“Subjective” – Corrado Corti

Photo Samira Mosca

The talk will be available from Tuesday 16th February onwards on the Museion YouTube channel “MUSEIONbz”

 

This Museion initiative that features five online interviews inspired by the American artist, Matt Mullican’s artwork “102 Signs for a Museum Fence” seeks to weave a conversation between art and various other disciplines, such as neuroscience, linguistics, philosophy, literature and design. The installation, which has been on display on the ground floor of Museion since last November, marks the opening of a new format at Passage that exhibits works from the museum collection, independently of the other shows on display.

The second event in the program hosts Corrado Corti. In his talk, the neuroscientist examines the complex system of colored symbols and pictograms that in Mullican’s installation reflect the world in which we live. Corti focuses on what the artist calls the world of subjective understanding. What happens in our minds when we see the range of colored symbols in Matt Mullican’s work? Shifting nimbly between cerebral areas, functions and neurons, Corrado Corti touches on the mechanisms of creativity and the concept of plasticity, or better the capacity of our brain to change and adapt to external situations and stimuli. This reveals fascinating connections and short circuits between the mechanisms of perception and artistic forms, like the “multidisciplinary nature” of the brain, for example.

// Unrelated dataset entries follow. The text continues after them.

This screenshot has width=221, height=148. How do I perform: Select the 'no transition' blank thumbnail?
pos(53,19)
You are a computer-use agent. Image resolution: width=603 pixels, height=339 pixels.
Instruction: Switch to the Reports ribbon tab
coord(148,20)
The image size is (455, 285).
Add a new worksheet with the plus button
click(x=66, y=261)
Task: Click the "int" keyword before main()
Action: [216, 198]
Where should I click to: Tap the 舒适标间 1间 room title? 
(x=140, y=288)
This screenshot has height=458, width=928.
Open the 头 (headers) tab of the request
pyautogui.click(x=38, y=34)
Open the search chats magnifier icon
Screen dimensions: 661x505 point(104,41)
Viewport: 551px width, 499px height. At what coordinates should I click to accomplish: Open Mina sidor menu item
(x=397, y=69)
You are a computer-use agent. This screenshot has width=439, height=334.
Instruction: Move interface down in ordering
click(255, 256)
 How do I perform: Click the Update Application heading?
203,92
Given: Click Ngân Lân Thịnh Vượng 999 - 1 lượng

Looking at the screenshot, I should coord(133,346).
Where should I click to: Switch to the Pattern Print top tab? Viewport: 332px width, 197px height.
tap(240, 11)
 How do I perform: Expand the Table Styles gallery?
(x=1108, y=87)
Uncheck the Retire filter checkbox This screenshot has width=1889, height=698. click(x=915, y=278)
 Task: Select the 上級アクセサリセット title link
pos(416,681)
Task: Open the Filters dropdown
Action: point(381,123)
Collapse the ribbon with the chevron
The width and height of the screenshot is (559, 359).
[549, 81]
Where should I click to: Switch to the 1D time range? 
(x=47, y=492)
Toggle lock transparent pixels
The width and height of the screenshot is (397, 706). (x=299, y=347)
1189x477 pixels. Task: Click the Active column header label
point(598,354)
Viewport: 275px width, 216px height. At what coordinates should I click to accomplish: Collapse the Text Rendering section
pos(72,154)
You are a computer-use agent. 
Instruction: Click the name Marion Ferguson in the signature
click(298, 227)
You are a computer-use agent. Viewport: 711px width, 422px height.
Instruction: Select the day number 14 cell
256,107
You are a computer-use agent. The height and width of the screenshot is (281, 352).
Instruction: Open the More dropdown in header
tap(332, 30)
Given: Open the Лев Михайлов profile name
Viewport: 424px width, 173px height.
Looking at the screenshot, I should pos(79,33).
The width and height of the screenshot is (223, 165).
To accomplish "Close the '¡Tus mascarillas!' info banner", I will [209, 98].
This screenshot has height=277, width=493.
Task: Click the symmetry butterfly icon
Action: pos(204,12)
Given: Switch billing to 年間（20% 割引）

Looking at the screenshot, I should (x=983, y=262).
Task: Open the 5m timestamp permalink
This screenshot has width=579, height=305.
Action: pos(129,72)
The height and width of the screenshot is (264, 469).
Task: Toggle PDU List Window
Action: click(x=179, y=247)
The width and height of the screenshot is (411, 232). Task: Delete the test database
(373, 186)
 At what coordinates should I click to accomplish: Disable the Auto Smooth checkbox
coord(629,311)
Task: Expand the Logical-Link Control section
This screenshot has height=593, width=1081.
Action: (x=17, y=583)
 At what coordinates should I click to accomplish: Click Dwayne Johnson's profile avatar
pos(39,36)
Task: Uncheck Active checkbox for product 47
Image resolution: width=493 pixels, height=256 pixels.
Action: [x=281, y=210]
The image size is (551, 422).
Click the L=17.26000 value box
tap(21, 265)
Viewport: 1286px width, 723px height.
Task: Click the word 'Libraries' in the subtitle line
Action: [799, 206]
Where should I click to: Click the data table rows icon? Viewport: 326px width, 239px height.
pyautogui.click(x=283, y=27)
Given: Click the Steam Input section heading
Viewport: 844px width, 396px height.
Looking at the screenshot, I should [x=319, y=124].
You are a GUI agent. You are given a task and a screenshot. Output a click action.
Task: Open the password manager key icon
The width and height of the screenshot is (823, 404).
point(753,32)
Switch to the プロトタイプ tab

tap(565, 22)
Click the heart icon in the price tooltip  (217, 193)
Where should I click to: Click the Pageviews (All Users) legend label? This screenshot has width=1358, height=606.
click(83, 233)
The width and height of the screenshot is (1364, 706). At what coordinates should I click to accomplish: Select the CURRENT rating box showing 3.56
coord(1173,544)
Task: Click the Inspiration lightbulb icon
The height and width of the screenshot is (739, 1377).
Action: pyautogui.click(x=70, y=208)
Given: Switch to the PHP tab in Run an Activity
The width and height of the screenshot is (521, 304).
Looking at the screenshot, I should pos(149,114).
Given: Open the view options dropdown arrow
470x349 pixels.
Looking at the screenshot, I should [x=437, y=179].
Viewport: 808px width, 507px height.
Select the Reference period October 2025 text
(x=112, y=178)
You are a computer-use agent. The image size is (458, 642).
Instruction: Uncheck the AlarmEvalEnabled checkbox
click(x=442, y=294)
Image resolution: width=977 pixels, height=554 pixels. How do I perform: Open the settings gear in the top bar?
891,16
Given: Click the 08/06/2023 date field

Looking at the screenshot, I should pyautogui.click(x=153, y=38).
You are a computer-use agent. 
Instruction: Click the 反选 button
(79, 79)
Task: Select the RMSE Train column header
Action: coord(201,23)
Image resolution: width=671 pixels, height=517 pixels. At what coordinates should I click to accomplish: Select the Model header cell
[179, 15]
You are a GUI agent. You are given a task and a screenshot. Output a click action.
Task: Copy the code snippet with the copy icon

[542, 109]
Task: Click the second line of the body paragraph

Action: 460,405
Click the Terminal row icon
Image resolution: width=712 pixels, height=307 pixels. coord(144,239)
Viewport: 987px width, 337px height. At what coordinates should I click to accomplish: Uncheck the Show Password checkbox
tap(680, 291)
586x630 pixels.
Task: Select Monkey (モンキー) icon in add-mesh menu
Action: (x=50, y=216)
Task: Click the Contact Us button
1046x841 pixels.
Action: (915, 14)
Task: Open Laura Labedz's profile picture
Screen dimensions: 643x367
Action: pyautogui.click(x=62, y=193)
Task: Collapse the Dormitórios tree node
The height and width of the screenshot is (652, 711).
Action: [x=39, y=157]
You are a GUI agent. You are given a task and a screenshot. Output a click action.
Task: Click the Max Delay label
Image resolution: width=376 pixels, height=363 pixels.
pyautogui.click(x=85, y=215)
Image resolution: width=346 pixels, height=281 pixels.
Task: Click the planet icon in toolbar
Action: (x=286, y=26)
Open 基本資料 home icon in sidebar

The video with Corrado Corti is in Italian. Versions with German and English subtitles are also available.

 

Watch the video interview

 

In the coming weeks there will be more discussions with the linguist, Stephanie Risse, the philosopher, Paola Giacomoni, and the designer, Antonino Benincasa.

 

Having graduated in CTF at the University of Milan, Corrado Corti completed a PhD at the University of Cambridge in which he studied a number of glutamatergic receptors in schizophrenia. He has since worked as Head of laboratory and project leader at GlaxoSmithKline (Verona) in the development of new drugs for the treatment of anxiety, schizophrenia and sleep disturbances. He is currently a researcher at the Institute of Biomedicine (Eurac Research, BZ) in the study of a protein involved in epilepsy and Parkinson’s disease candidate genes.